The Roche limit is where $F_{\rm grav} < F_{\rm tidal}$, so where $$ \frac{Gm^2}{(h/2)^2}< 2 \frac{GMm}{R^3} h$$ $$ R < h\left(\frac{M}{2m}\right)^{1/3}$$ For example if $M=M_{\rm Earth}$ and for the astronaut above, then $R < 60,000$ km for tidal break up. Which seems odd, because astronauts work quite happily in low-Earth orbit where the tidal forces are much stronger.

The problem with this calculation is that astronauts are not held together by self-gravity and a tidal field at the Roche limit has a negligible effect on a small body that is actually held together by atomic forces.

In order to experience a tidal field that can be felt on astronaut scales, let's say larger than 10 N (imagine hanging a 1 kg weight from your ankle on Earth), you would have to get much closer to the source of gravity.

Assuming a fixed mass equal to that of the Earth, we can work out you would need to get to within 500 km of the centre of mass in order to feel the tidal force. For the Earth (and also for other solar system bodies you could do the same calculation for) this would put you well inside the Earth, which isn't possible and in any case we could not assume that $M$ was fixed in that case, because it is the mass interior to $R$ that counts.

The only way that an astronaut could "feel" a tidal force would be to approach a compact star - a high density neutron star, white dwarf or black hole. There you can generate a very strong tidal field and, because they are compact, an astronaut could get close enough to feel it.

Answer 3

Expanding on Peterh's answer, we could try to find how should be an astronomical object for the tidal forces be felt by an astronaut orbiting it.

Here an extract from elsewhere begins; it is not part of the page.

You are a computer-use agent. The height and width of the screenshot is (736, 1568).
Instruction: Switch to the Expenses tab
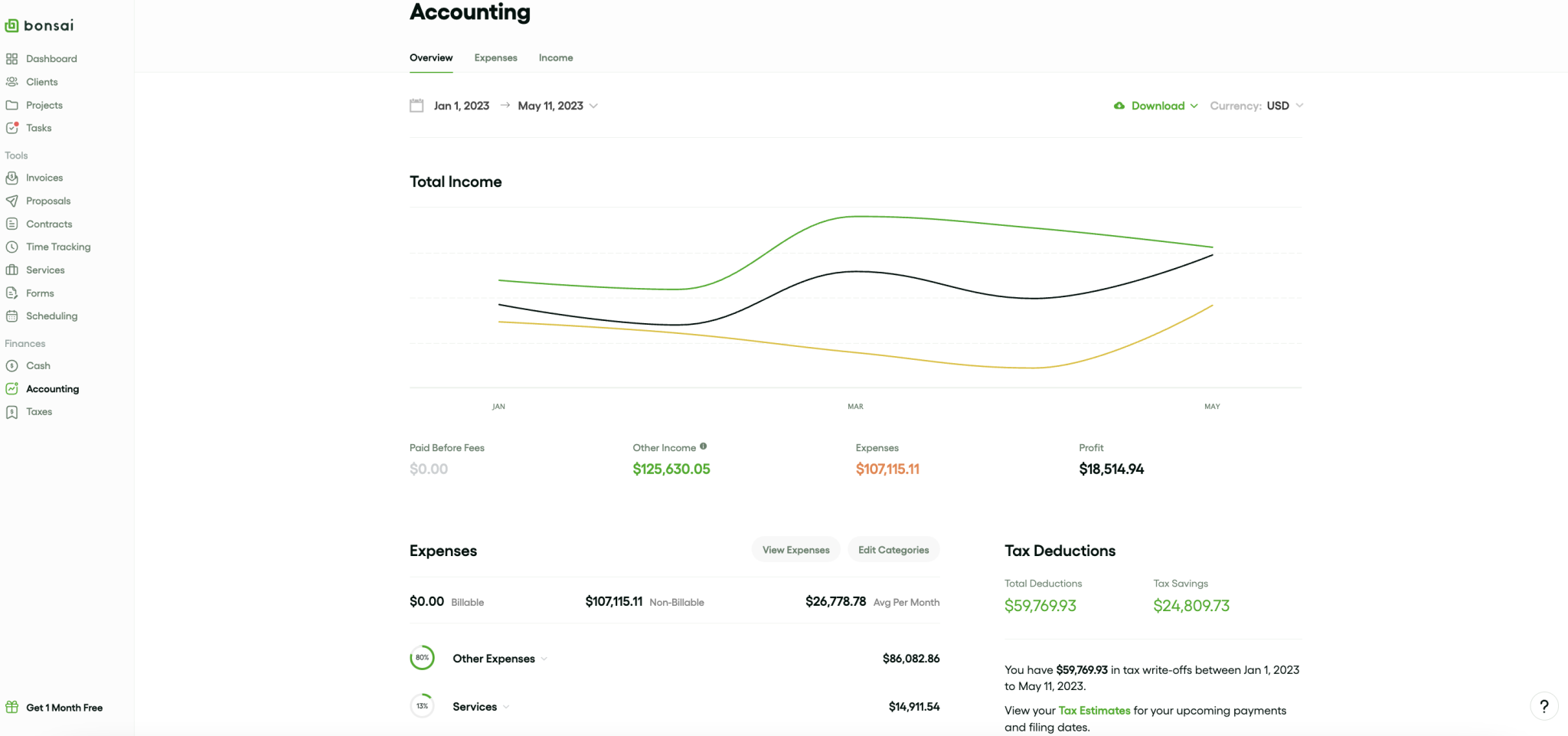tap(495, 57)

I don't have any reliable data on how strong need the tidal force to be felt. However, with a big simplification, we can very roughly model the upper and lower body of an astronaut as two masses placed about 1 meter apart. For a 70 kg astronaut under a tidal force of $0.1·g$ per meter (where $g$ is the acceleration of gravity), the difference of pull between those two 35 kg masses would be $0.1·35 kg = 3.5 kg$. Those force would stretch the astronaut's waist and would be clearly noticeably (maybe a force ten times weaker would be noticeable, too, but I'll will stick to $0.1m^{-1}·g$).

From Peterh's formulas:

$$r=\sqrt[3]{\frac{2·G·M}{0.1m^{-1}·g}}$$

For a 1 solar mass object:

$$r=\sqrt[3]{\frac{2·6.67·10^{-11}·2·10^{30}}{0.1·g}}=6481168 m = 6481 km$$

Then, an astronaut orbiting a sun-sized mass at a distance similar to Earth's radius would clearly feel tide forces when their head or feet point to the object. Of course the object would need to be a black hole or a neutron star to fit inside of the orbit.

With a more massive object the orbit could be larger, but given that mass is inside a cubic root, radius would grow very slowly.